WebSocket streaming ensures continuous low-latency audio processing.

License

Voxtral Mini 4B Realtime 2602 is released under the Apache 2.0 License. Usage must not infringe any third-party rights, including intellectual property.

Frequently Asked Questions (FAQ)

Which languages does Voxtral Mini 4B Realtime 2602 support?
It supports 13 languages: Arabic, German, English, Spanish, French, Hindi, Italian, Dutch, Portuguese, Chinese, Japanese, Korean, and Russian. Performance is strong in Romance languages, with Spanish achieving 3.31% WER at 480ms.

How do I balance latency and accuracy?
Use the recommended 480ms delay (average WER 8.72%). Shorter 240ms increases WER to 10.80%, while 2.4s reduces it to 6.73%. Modify "transcription_delay_ms" in params.json.

What hardware is required?
A single GPU with ≥16GB VRAM delivers real-time performance exceeding 12.5 tokens/second. Default max-model-len of 131072 supports approximately 3 hours of audio.

How should I handle long audio recordings?
Calculate tokens needed using 1 token ≈ 80ms. Set --max-model-len accordingly. The default handles ~3-hour sessions reliably.

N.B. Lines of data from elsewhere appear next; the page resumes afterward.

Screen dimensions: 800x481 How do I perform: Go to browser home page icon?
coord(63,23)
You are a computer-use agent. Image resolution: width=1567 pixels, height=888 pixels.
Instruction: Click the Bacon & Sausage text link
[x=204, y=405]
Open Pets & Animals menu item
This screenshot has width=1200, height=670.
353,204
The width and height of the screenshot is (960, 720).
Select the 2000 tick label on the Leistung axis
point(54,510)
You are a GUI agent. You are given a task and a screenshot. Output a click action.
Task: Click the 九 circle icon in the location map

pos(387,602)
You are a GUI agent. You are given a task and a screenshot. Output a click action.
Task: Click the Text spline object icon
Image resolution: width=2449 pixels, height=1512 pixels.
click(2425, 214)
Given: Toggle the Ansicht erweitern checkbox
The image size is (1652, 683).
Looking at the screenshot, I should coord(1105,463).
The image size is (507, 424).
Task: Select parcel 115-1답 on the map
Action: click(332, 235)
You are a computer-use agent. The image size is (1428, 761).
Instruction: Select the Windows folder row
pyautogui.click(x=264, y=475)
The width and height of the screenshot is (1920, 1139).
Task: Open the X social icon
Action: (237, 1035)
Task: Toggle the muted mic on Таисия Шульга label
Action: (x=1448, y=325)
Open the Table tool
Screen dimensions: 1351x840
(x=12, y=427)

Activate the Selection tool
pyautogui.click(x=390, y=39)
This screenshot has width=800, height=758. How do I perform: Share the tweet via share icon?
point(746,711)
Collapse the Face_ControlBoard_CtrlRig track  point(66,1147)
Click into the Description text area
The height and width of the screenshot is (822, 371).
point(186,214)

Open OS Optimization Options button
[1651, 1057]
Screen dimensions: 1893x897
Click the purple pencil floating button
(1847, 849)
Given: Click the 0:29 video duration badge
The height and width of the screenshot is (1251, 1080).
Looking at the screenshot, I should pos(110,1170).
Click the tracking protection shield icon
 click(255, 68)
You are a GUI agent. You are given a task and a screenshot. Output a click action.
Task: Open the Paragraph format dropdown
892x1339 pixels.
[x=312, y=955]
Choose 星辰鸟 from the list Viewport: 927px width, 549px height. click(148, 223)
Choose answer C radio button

Why set temperature to 0.0?
It ensures consistent, deterministic transcription results without randomness.

How does the realtime endpoint work?
vLLM’s Realtime API uses WebSockets to handle continuous audio streaming for production-grade sessions.

How does real-time performance compare to offline models?
At 480ms, the FLEURS average gap is 2.82% (8.72% vs 5.90%). In many English tests, the difference is under 1%, making it viable for interactive applications.

Does it support speaker diarization?
The current real-time version focuses on transcription. Batch models in the Voxtral family provide speaker labels and word-level timestamps.

What deployment best practices should I follow?
Always use WebSockets for streaming, install nightly vLLM for compatibility, and consider Docker for platform consistency.

This guide covers the essential details to get you started with Voxtral Mini 4B Realtime 2602 for production real-time transcription.